[Urbanium]

I have quite an unusual question: I have to follow one procedure which involves continuous extraction. Since I never performed this before, I was thinking about "practicing" a bit and doing one extraction of something not related to my procedure first, just to get a clue how do the things work. Could sb suggest some mixture of chemicals or something relatively inexpensive I could mix in lab and then purify it in this way for practice? When it comes to solvents, we habe a plenty of hexane/acetone so I was planning to use something which involves these.

[baum0372]

If you want to use a soxhlet extractor you can always try using something like orange or lemon peels or even ground up cloves or cinnamon.  I'm sure you could use ether, acetone, or even ethanol and get a good extraction going.

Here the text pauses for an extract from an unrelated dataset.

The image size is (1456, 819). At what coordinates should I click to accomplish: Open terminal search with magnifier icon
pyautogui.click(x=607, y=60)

From my understanding, you wan to grind up your compound and put your compound in a little cellulose thimble then slide it in to the top of the extractor.  Without the thimble your compound will just get sucked up into the side arm and that's a mess to clean and you risk breaking the side arm since it's so fragile.  Other than that just let the solvent reflux to a pretty healthy level underneath.

Best of luck.  Let us know what you decide to do!

[kamiyu]

Indeed, Soxhlet extraction is pretty simple and I really do not think anyone should waste time doing a pre-run/rehersal to get himeself familar with the technique.

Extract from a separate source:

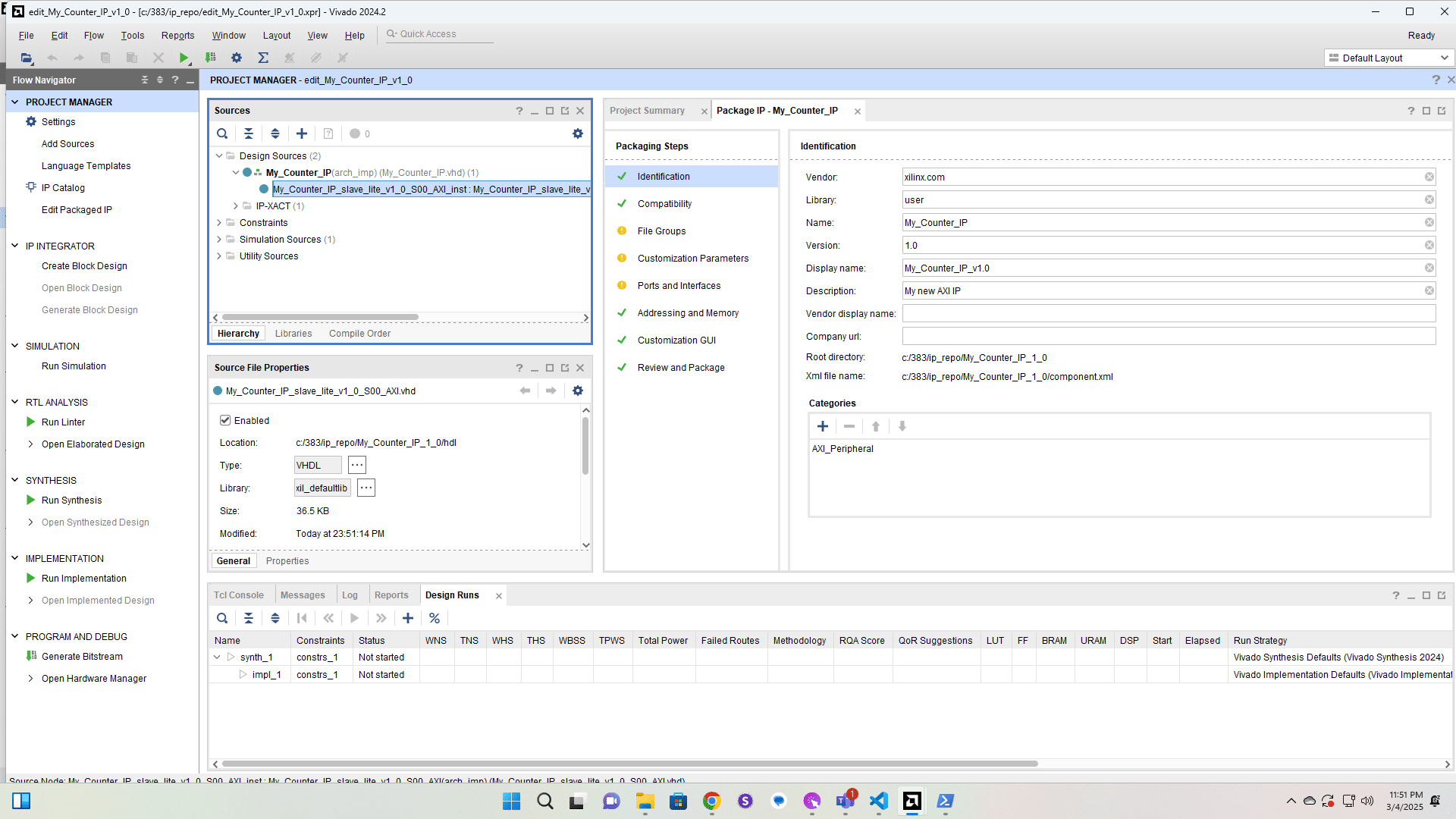Open the Reports menu
The height and width of the screenshot is (819, 1456).
[x=177, y=35]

If you really want to know what it is, why not go to youtube and look for video???

I persoanally have done a reasonable number of Soxhlet extractions which are routine method for polymer purification. Something to note (but not least):

1. The sample holder is a very strong and hard cellulose called "thimble", that I suggest using it.

2. Normally a cotton wool will be placed on the top of the sample in the thimble to fix the position of the samplle within the thimble, worrying that the sample may float out of the thimble.

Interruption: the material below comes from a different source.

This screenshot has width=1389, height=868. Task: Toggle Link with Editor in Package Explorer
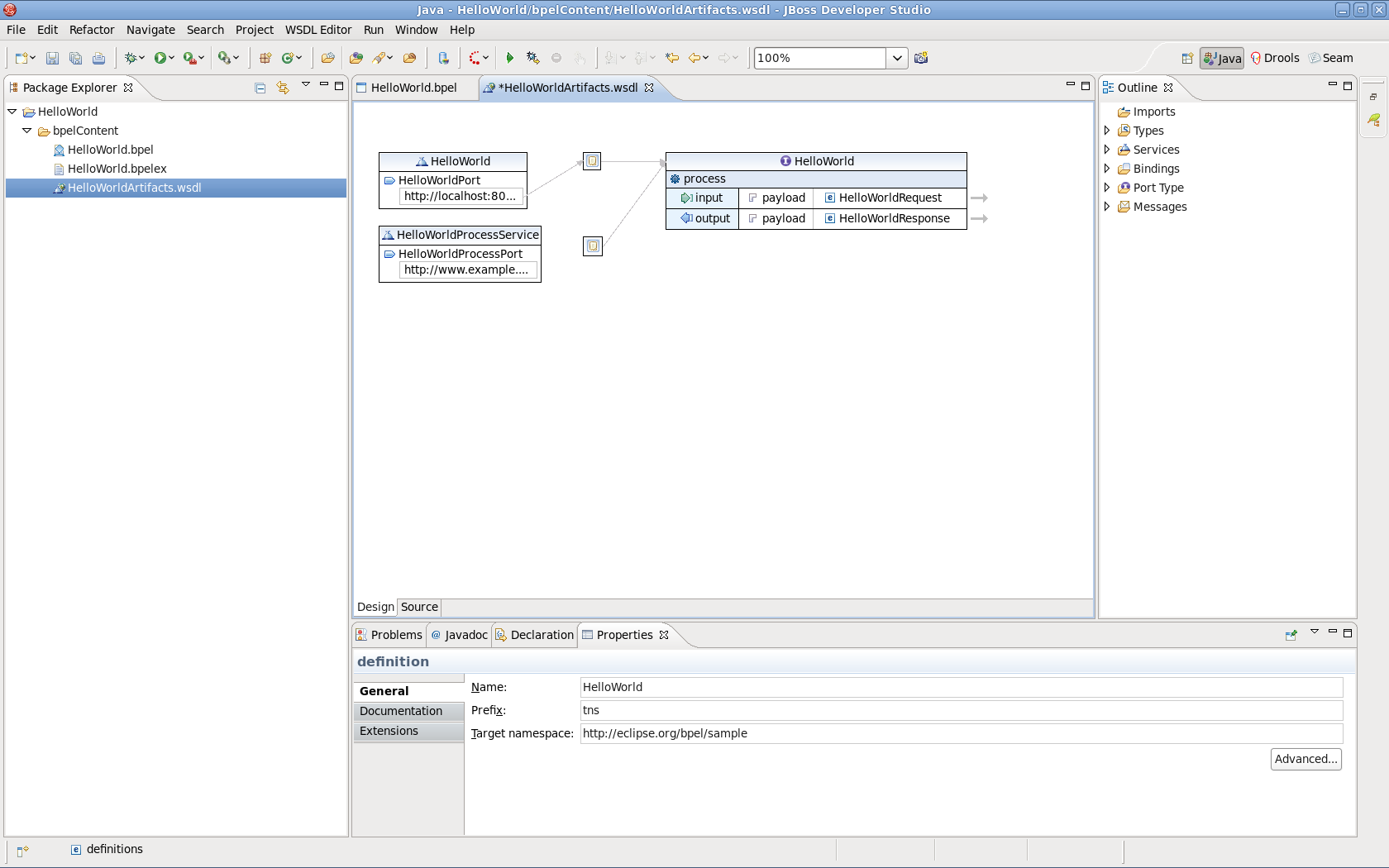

3. Think about what impurity you have and come up with a solvent that selevtively dissolve the impurity, yet not dissolving the sample.

[Urbanium]

Thank you all for advices.

I know about the thimble and cotton wool, and I assembled the system with all the parts, I only do have one doubt:

3. Think about what impurity you have and come up with a solvent that selevtively dissolve the impurity, yet not dissolving the sample.

Isn't the point that while doing the extraction the component of interest passes through the thimble into the heated flask below? Is Soxhlet usually used when what is "of interest" and wants to be purified remains in the thimble or goes down to the flask? Or it can be used in both cases?

[kamiyu]

Both cases are possible. Some do it by leaving the impurities in the thimble while others leave them in the heated solvent reservoir.

[Furanone]

As Kamiyu points out, for defatting sample you can use the material recovered in the thimble, while if looking for the extracted material from the matrix, you would dry the solvent out of the bottom flask and have the recovered fat/essential oils/phospholipids. Weighing both fractions should balance and any weight not accounted for may have been to extremely volatile lost out top of condenser.

One point I will add is the general rule of thumb is that the Soxhlet extractor should fill and flush about 40 times for extraction to be complete and the solvent drips from condenser should be about 1-2 per second, and depending on the solvent this could take shorter or longer. For simple nonpolar fats, pet ether should take about 2-3 hours while with polar lipids I used Chloroform:Methanol 3:1 but this took far longer, and I found I even had to put aluminum foil around collection flask to keep in the heat for it to evaporate more efficiently up to condenser.